We are on the point of harvesting our sweet potatoes. After all the rain we had recently, we were waiting for the soil to dry enough to walk on. Then we were waiting for several key crew members to come back from helping harvest sorghum for syrup at Sandhill Farm in Missouri. Sandhill, like Twin Oaks, is an egalitarian intentional community. We have a labor exchange program between our communities in the Federation of Egalitarian Communities so that each community can ask for help from the other communities when they most need it and pay it back at another time. Work for a sister community counts as work for the home community. Sandhill asks for help at sorghum harvest. naturally enough this job appeals to members who do agricultural work at home. So we been short-handed in the garden for the past ten days.

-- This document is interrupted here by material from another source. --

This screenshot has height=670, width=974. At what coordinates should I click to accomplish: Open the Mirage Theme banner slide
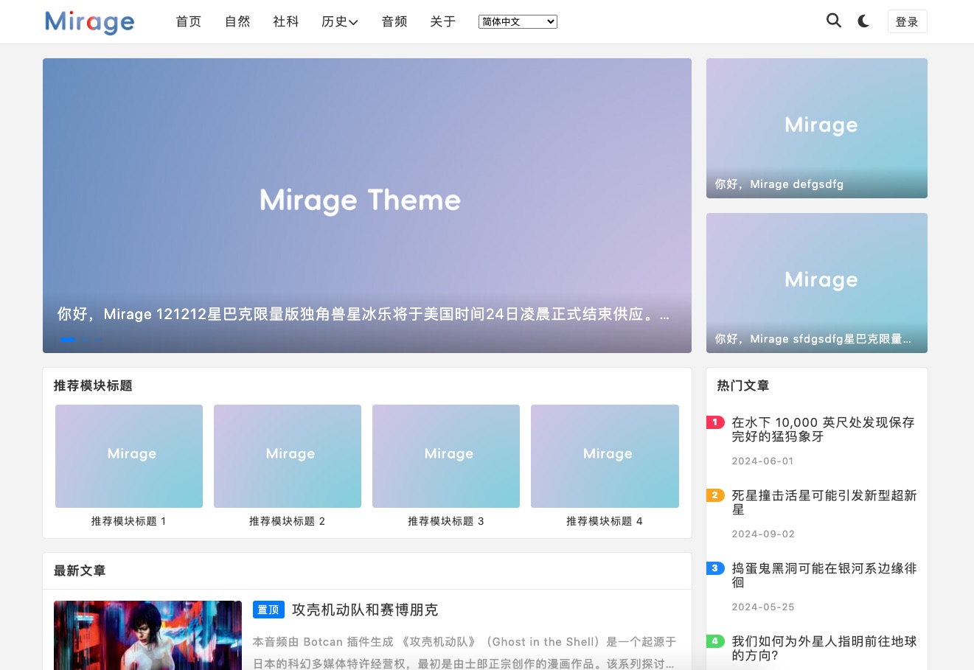tap(366, 199)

I was worried for a couple of days that the weather would stay cold and the sweet potatoes might rot in the cold wet soil. One year when I was fairly new to Virginia I caused us to leave the sweet potatoes in the ground till early November (hoping they would grow a bit more) and then it rained hard and we ended up with a load of sweet potatoes that either rotted directly or else went through a transition to a hard uncookable state. I learned the hard way to harvest sweet potatoes before soil drops to 55F. This week I studied the soil thermometer and the max and min thermometer and was reassured by the warm sunny days. The soil has been drying out nicely. Tomorrow we start digging. It usually takes us three afternoons. Everything looks auspicious. No rain or horribly cold weather, enough people. . .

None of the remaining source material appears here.